Sunday, July 5, 2009

Blogging and the Creative Process - A Short Interview with Tracy Hamon



Tracy Hamon was born in Regina, Saskatchewan and still resides there. She holds a BA Honours in English from the University of Regina and is a MA candidate in English with a creative thesis at that institution. She works part-time as a barber/stylist and is the Colony Coordinator for the SWG. She is currently serving on the board of the Sage Hill Writing Experience and is the director of the Vertigo Reading Series. While her work has been published in numerous literary magazines, Thistledown Press published her first book of poetry, This is Not Eden in April of 2005, and was a finalist for two Saskatchewan Book Awards that same year. More recently, she was short-listed for the 2007 CBC Literary Awards for “Standing at the Window,” a section from a manuscript of poems based on the expressionist painter Egon Schiele. Her second book of poems, tentatively titled Some People Eat Cars, is forthcoming from Coteau in spring 2010.



SL: Could you talk about the relationship between your blogs - Manageable Imaginations and The Plural Hoe - and the poetry you're writing? Can you describe the interplay?

### WORK TO COMPLETE
1 - Rewrite the Tracy Hamon interview from "SL: Could you" up to and including "describe the interplay?", renaming "Manageable Imaginations" to "Manageable Dreams".
2 - Carry the Tracy Hamon interview forward from its last line.
The listing is separate from the Tracy Hamon interview.

### SOURCE EXCERPT
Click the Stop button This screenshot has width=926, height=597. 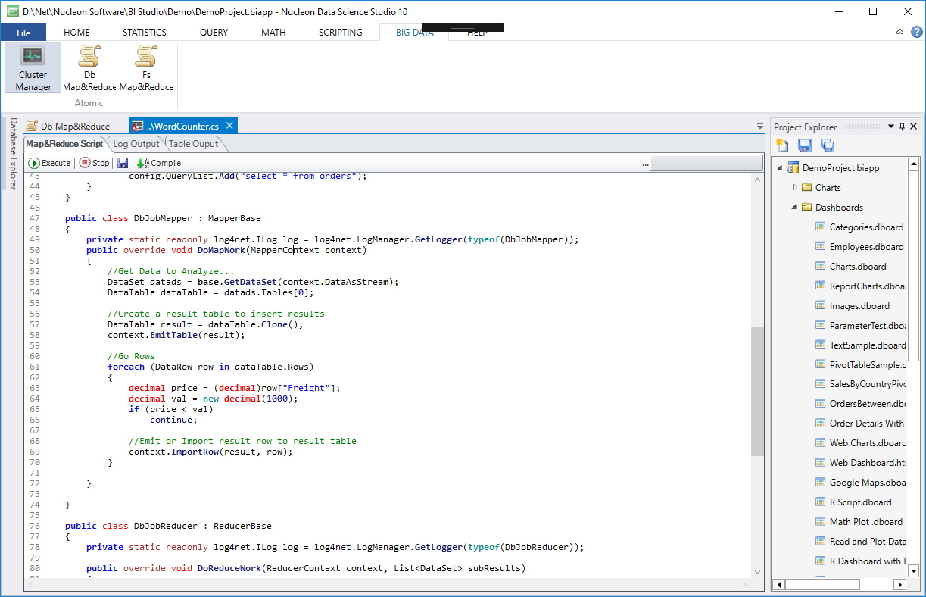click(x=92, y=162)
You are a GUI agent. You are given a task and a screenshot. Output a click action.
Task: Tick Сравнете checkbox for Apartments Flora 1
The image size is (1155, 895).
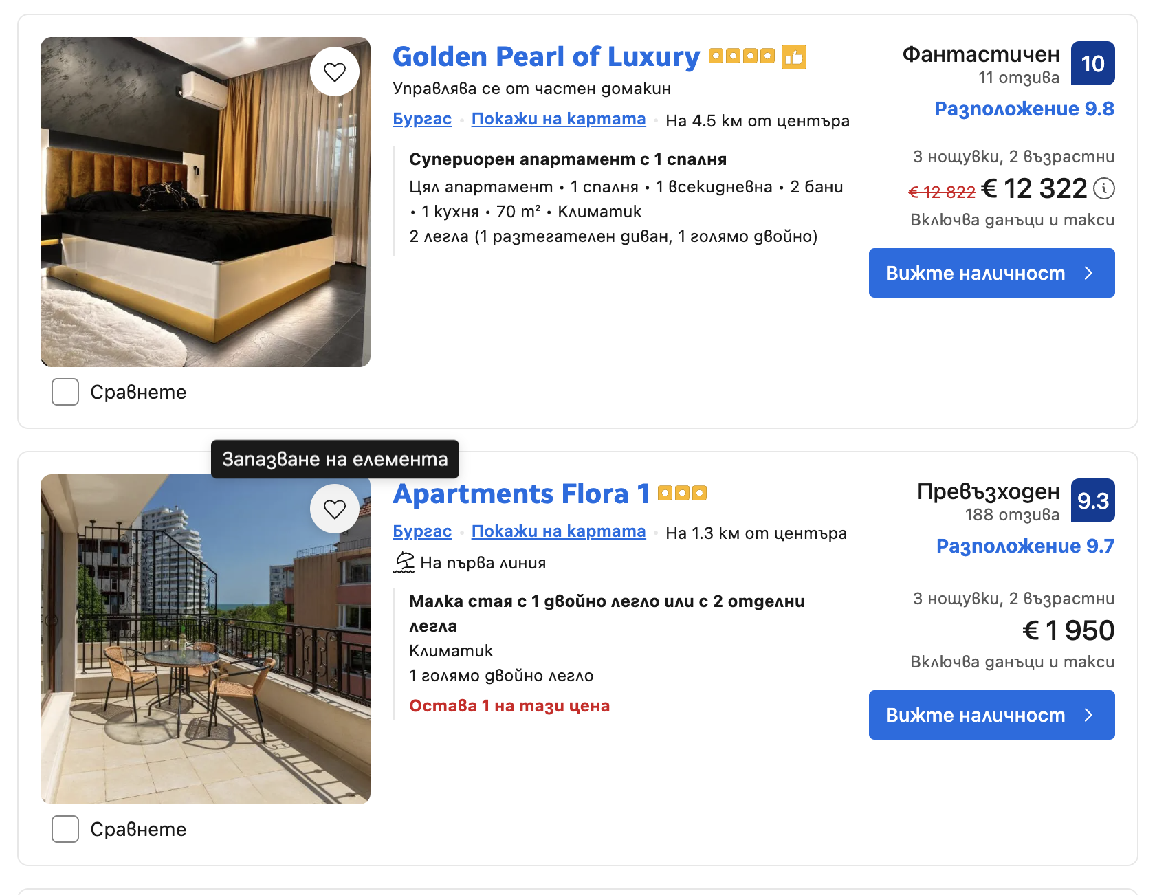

### ANSWERS
1 -
SL: Could you talk about the relationship between your blogs - Manageable Dreams and The Plural Hoe - and the poetry you're writing? Can you describe the interplay?

2 -
TH: While my main blog, Manageable Imaginations isn’t a critical review blog, or predominantly a poetic blog, it’s a space where I can work out my concerns with writing and the world (large and small). I very rarely put my own poetry on this blog; I prefer to create conversations about poetics, about writers that interest me, and about theory that interests me (I have a great passion for discussing the topic of “prairie writing” and the community of prairie writing). In finishing one degree and starting another, I’ve often discussed writing assignments, sharing what I’m doing in classes. In the past six months, I’ve been posting interviews with poets about their books (I do plan to do more, I’ve just not had time). I’m the kind of writer that needs to keep writing to be productive, and writing a blog is a good way to generate ideas.

The idea, at least in theory, is that the other blog, The Plural Hoe, is a place where I can go to write experimental material—to explore numerous forms and conventions—in the blog format. My two blogs don’t compete with each other at all, and often a poem can stem from a blog post (or even someone else’s blog post). Although my creative blog is similar in style to a workshop blog, feedback from people isn’t necessary; however, I’m always interested in what people have to say if they do comment. What I’m going to do with the poems is unclear, and it isn’t something I worry about right now—I’m just going to keep writing them and will see what I’ve built whenever there is an end to the process.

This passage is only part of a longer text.